A more simplistic approach for obtaining a CL_int estimate from media loss data is to calculate a CL_int from the “initial drug disappearance” (see Materials and Methods), synonymous with the appearance rates documented previously (Olinga et al., 1998; Shitara et al., 2003; Hirano et al., 2004). Figure 3C highlights the excellent prediction of CL_{int ub in vivo} obtained for the compounds in Table 1 using this method. As anticipated, compounds for which conventional rat hepatocyte incubations accurately predicted in vivo clearance (AZ7-AZ10) were also predicted well using CL_int estimates determined using a disappearance rate constant (Table 1). These data suggest that the use of a CL_int estimate from a media loss assay provides a method suitable to predict in vivo clearance accurately, whether mediated by metabolism and/or hepatic uptake. Interestingly, although hepatic uptake has been thought to contribute most appreciably for poorly permeable compounds (Shitara et al., 2006), significant levels of uptake were observed in this study for several lipophilic (and highly permeable) compounds (e.g., acid AZ5) (Table 1).

The use of in vitro-in vivo scaling factors derived from studies in preclinical species to predict in vivo clearance in humans has been proposed by Naritomi et al. (2003). However this approach relies on a (quantitative) similarity in clearance route across the preclinical species and humans and has been contested recently (Ito and Houston, 2005). Previous studies from our laboratory (Riley et al., 2005) have demonstrated an excellent correlation between predicted CL_{int ub in-vivo} determined for 57 drugs from conventional human hepatocyte incubations and observed CL_{int ub in vivo} (50% drugs within 3-fold and 74% within 5-fold). However, there were several drugs for which CL_{int ub in vivo} was significantly underpredicted, including prazosin and montelukast (30-fold). Therefore, the media loss assay was used to predict CL_{int ub in vivo} for these drugs plus the known OATP substrates bosentan (Treiber et al., 2004), atorvastatin, and pravastatin (Shitara et al., 2006). The excellent prediction of CL_{int ub in vivo} for each of the five drugs studied (within 4-fold) validates the use of this approach in humans. Although the CL_{int ub in vivo} for prazosin was predicted within 2-fold using the media loss assay, CL_{int ub in vivo} values determined via conventional human hepatocyte incubations (data not shown) also produced similar predictions. This finding suggests that the original underprediction in prazosin CL_{int ub in vivo} was due to an underestimation in metabolic CL_int rather than hepatic uptake.

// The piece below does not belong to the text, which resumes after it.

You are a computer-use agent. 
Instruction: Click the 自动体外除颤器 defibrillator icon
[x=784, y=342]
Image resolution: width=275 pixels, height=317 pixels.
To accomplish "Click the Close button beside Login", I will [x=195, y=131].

Potential differences in hepatic uptake between rat and human were then investigated using the 36 AZ compounds in Table 1. Figure 4 suggests that for this dataset hepatic uptake in the rat was on average 3-fold more rapid (up to 12-fold) than in humans, confirming and expanding earlier reports (Sandker et al., 1994; Shitara et al., 2006). The uptake rate of estrone-3-sulfate, a known OATP1B1 substrate (Hirano et al., 2004), obtained in this study agreed with values determined with previous batches of human hepatocytes (Yamashiro et al., 2006), suggesting that this interspecies difference in uptake was not due to human tissue quality.

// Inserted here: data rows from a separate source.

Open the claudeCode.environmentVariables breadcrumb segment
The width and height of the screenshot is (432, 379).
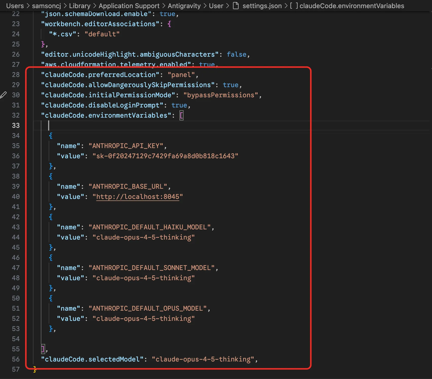pyautogui.click(x=352, y=6)
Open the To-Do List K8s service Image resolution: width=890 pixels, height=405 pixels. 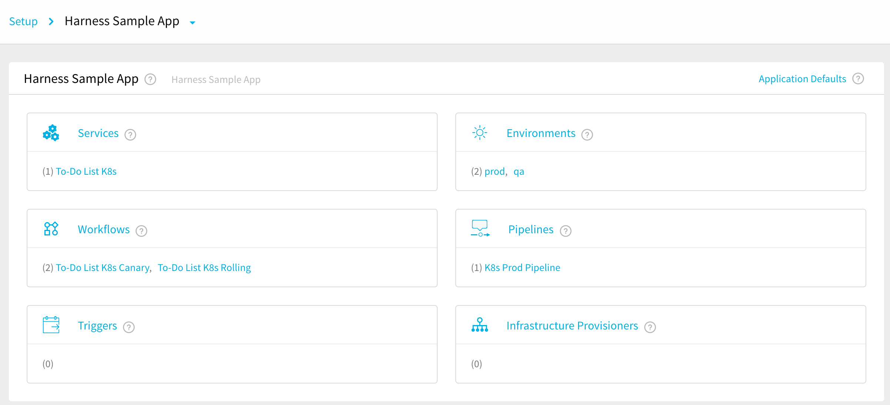click(86, 171)
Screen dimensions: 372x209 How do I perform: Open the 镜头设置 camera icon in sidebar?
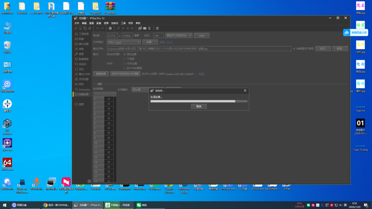click(76, 44)
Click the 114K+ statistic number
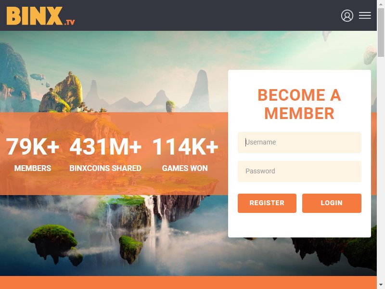 (x=185, y=147)
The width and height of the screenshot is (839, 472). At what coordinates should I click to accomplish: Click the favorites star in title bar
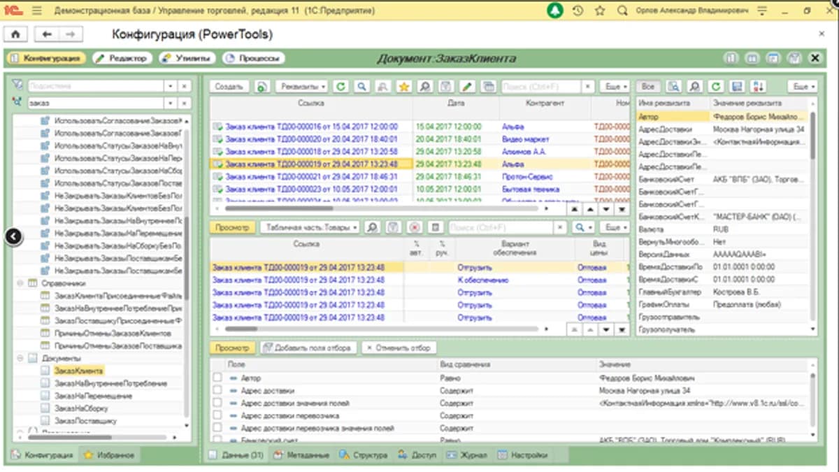(x=600, y=11)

In this article, we described a media loss method for determining the hepatic uptake of drugs into rat and human hepatocytes. The utility of this method within an early discovery setting has been highlighted with reference to the successful prediction of in vivo clearance for >30 compounds in the rat. Future studies will focus on a more mechanistic approach to enable a thorough understanding into the active uptake process within hepatocytes in addition to the potential for active efflux within hepatocytes to confound clearance predictions. The aim of further work will be to build on preliminary investigations into the effect of cryopreservation on active uptake into human hepatocytes by Shitara et al. (2003).